バイナンスCEOの声明
バイナンスのCEO、Changpeng Zhaoは、最近発生したTrust Walletのハッキングに関して、資金が「SAFU」であることを明確にしました。会社は、700万ドルの盗難被害者に対して自社の財務から補償を行う予定です。
Trust Walletのハッキング詳細
Trust Walletのブラウザ拡張版2.68が最近侵害され、攻撃者はこの特定のバージョンの脆弱性を利用して、ユーザーのウォレットから暗号通貨を引き出しました。ウォレット側はこの侵害を認め、セキュリティホールを修正したパッチ版(バージョン2.69)をリリースしました。

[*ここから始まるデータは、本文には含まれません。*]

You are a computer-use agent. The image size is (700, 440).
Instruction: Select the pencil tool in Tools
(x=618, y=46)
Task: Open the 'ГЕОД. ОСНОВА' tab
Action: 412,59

デスクトップでTrust Walletのブラウザ拡張版2.68を実行しているユーザーは現在危険にさらされていますので、拡張アイコンをクリックしたり、開こうとしたりしないでください。
侵害されたバージョン(2.68)を開くと、エクスプロイトが発動し、資金が引き出される可能性があります。
盗難の規模と資金の移動
セキュリティ企業のPeckShieldは、盗難の規模が初期の推定よりも大きいと報告しています。初期の報告では280万ドルが盗まれたとされましたが、さらなる分析によりこの数字は600万ドルに達する可能性があることが確認されました。

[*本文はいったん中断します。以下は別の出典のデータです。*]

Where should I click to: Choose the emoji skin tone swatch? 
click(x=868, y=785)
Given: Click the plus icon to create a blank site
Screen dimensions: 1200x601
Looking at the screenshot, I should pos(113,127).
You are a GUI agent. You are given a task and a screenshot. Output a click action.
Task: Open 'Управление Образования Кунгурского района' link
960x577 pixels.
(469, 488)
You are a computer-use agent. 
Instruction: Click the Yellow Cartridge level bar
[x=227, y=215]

攻撃者は盗まれた資金を積極的に移動させ、混合したり現金化したりしています。約280万ドルは、ビットコイン、EVM(Ethereum Virtual Machine)チェーン、ソラナの攻撃者のアドレスにまだ残っていますが、大部分(400万ドル以上)は中央集権型取引所に送られています。
具体的には、330万ドルがChangeNOW、44.7万ドルがKuCoin、34万ドルがFixedFloatに送られています。
今後の調査
Zhao氏は、チームがハッカーがどのようにして「新しいバージョン」(バージョン2.68)をChromeウェブストアに提出できたのかを調査していることに言及しています。これは、ハッキングがリリースパイプラインの侵害であったことを示唆しています。
このセキュリティの失敗は、侵害された従業員またはGoogleウェブストアにアップデートをプッシュする権限を持つ悪意のある開発者が関与していた可能性があります。